As respostas do governo, no entanto, vieram moduladas de forma a não confrontar a nova administração Trump.

Um diplomata ouvido pela reportagem afirmou que a linha a ser adotada pelo governo brasileiro em relação à nova gestão de Trump é de pragmatismo e cautela.

A ordem, segundo ele, seria evitar arestas — sobretudo porque, como é público, Trump apoiou Jair Bolsonaro nas eleições de 2022 e chegou a convidá-lo para a posse.

Na segunda-feira (20/01), Lula enviou mensagem semelhante a seus ministros.

“Tem gente que fala que a eleição do Trump pode causar problema na democracia mundial. O Trump foi eleito para governar os Estados Unidos, e eu, como presidente do Brasil, torço para que ele faça uma gestão profícua, para que o americano melhore e para que os americanos continuem a ser parceiros históricos do Brasil”, disse durante uma reunião ministerial.

No Judiciário, as indicações públicas até o momento são de que não haverá inflexão.

Logo após o anúncio das mudanças na Meta, o ministro Alexandre de Moraes afirmou que as empresas de tecnologia terão que respeitar as leis brasileiras se quiserem operar no país.

“Aqui no Brasil, a nossa Justiça Eleitoral e o nosso STF, ambos já demonstraram que aqui é uma terra que tem lei. As redes sociais não são terra sem lei. No Brasil, [as redes sociais] só continuarão a operar se respeitarem a legislação brasileira. Independentemente de bravatas de dirigentes irresponsáveis das big techs“, disse durante um evento.

Para Pablo Ortellado, é remota a possibilidade de que o governo brasileiro ou mesmo o STF possam mudar suas posições em torno da necessidade de regulação das redes sociais.

Mas diante de uma nova frente de resistência das empresas de tecnologia em relação ao projeto que tramita no Congresso Nacional sobre o assunto, o professor teme que “a bola” tenha que ser decidida, uma vez mais, pelo STF.

Segundo ele, esta solução estaria longe da ideal.

“Isso pode ter consequências inesperadas […] Um dos problemas é que essa solução seria diferente da adotada por experiências internacionais.

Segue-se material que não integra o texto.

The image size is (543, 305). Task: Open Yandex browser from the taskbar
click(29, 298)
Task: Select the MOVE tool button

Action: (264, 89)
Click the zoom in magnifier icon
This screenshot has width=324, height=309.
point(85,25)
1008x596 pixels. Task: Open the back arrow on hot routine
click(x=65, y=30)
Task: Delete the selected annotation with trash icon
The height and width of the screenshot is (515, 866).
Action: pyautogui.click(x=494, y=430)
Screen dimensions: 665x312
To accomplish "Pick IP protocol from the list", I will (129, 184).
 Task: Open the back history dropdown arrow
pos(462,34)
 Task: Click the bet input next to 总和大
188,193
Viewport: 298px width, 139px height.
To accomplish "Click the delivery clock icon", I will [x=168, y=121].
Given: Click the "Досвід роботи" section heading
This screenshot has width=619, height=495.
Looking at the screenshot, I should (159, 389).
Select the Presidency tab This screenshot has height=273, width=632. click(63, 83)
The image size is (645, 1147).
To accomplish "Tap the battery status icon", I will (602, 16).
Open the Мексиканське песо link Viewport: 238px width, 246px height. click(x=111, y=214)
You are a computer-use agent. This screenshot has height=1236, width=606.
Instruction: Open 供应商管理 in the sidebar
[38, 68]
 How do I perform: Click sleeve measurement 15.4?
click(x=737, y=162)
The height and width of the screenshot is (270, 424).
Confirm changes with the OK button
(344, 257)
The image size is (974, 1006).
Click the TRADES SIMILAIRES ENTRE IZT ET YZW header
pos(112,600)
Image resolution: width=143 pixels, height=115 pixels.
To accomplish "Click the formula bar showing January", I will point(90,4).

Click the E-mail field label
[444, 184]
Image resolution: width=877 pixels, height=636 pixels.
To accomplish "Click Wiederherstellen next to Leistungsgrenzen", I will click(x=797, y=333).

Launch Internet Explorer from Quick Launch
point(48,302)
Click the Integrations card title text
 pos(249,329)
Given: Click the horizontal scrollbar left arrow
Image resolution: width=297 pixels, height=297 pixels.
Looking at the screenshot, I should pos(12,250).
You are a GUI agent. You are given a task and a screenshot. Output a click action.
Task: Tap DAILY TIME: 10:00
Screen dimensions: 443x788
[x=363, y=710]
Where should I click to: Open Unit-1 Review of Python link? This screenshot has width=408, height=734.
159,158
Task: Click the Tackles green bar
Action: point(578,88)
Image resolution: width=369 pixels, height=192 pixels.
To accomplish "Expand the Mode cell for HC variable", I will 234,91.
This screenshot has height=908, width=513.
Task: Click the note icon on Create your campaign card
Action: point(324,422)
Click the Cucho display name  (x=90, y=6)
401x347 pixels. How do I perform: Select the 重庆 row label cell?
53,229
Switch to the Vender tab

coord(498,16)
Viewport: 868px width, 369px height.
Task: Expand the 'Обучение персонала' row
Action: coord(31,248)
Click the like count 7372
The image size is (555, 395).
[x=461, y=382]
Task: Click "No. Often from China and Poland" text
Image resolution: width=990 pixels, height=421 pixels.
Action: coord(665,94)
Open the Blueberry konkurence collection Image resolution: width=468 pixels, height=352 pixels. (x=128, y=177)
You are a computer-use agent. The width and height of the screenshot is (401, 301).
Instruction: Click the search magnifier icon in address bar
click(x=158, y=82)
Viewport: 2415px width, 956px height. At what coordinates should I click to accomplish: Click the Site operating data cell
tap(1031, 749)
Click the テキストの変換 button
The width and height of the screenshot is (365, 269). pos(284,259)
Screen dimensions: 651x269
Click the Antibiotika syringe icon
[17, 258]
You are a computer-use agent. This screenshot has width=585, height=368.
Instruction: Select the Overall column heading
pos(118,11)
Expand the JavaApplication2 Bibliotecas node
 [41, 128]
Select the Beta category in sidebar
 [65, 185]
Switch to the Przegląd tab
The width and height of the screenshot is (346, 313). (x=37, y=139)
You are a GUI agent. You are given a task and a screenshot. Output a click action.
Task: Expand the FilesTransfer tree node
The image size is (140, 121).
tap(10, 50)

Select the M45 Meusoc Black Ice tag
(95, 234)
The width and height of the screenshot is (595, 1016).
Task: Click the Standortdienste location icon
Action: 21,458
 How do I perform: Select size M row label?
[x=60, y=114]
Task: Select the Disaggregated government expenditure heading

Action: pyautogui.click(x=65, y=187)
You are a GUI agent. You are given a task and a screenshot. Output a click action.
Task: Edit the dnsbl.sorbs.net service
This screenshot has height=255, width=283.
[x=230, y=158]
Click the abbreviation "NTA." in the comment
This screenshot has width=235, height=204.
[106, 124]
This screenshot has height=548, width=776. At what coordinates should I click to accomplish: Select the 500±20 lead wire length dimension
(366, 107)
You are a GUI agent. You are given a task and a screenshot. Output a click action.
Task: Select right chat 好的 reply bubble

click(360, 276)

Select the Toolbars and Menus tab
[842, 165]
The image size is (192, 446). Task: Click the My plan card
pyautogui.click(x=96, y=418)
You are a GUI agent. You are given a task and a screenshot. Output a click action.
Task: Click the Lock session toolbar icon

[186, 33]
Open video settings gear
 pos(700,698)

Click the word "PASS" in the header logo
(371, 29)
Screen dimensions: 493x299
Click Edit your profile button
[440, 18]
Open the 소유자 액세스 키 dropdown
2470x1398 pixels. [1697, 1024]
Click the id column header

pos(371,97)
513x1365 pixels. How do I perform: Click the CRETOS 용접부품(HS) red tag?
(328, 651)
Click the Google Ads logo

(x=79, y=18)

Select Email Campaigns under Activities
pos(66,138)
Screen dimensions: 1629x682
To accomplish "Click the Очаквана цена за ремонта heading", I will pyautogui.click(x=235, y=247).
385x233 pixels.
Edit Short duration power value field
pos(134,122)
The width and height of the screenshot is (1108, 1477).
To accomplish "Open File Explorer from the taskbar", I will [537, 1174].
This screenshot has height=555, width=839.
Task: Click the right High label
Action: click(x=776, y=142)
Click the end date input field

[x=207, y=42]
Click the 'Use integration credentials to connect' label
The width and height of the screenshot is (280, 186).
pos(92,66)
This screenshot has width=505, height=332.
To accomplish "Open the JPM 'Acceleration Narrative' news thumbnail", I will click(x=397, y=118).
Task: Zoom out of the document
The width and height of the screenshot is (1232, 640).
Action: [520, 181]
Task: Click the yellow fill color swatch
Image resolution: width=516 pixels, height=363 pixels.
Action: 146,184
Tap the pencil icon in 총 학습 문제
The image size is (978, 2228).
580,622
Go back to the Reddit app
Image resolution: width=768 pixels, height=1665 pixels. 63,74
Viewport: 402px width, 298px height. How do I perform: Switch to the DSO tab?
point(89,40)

Temos também uma questão que é a legitimidade do STF para decidir isso. Hoje, a Corte tem baixa credibilidade de metade do eleitorado. Deixar isso para o STF poderia aumentar ainda mais o tribunal”, disse o professor.

Alinhamento de Trump com big techs

Ao longo da campanha eleitoral de 2024, Trump passou a receber o apoio velado ou público de empresários do setor de tecnologia à medida em que foi se mostrando mais competitivo.

O movimento foi liderado por Musk, considerado o homem mais rico do planeta e que se associou a Trump em sua campanha.

Por sua atuação junto à campanha, Musk foi indicado como uma espécie de secretário para desburocratizar a administração federal norte-americana.

O apoio mais recente, porém, foi dado por Zuckerberg, CEO (diretor-executivo) da Meta, empresa que controla o Facebook, Instagram e WhatsApp.

Em um vídeo publicado no blog da Meta no início deste mês, Zuckerberg anunciou que a empresa vai acabar com a checagem independente de fatos no Facebook e no Instagram.

Em sua declaração, Zuckerberg disse que os moderadores profissionais utilizados até agora são “muito tendenciosos politicamente” e que era “hora de voltar às nossas raízes, em torno da liberdade de expressão”.

A checagem de fatos nas plataformas será substituída por “notas da comunidade”, um sistema aberto aos usuários, semelhante ao do X.

O anúncio foi celebrado por defensores da liberdade de expressão absoluta e por apoiadores do presidente Donald Trump.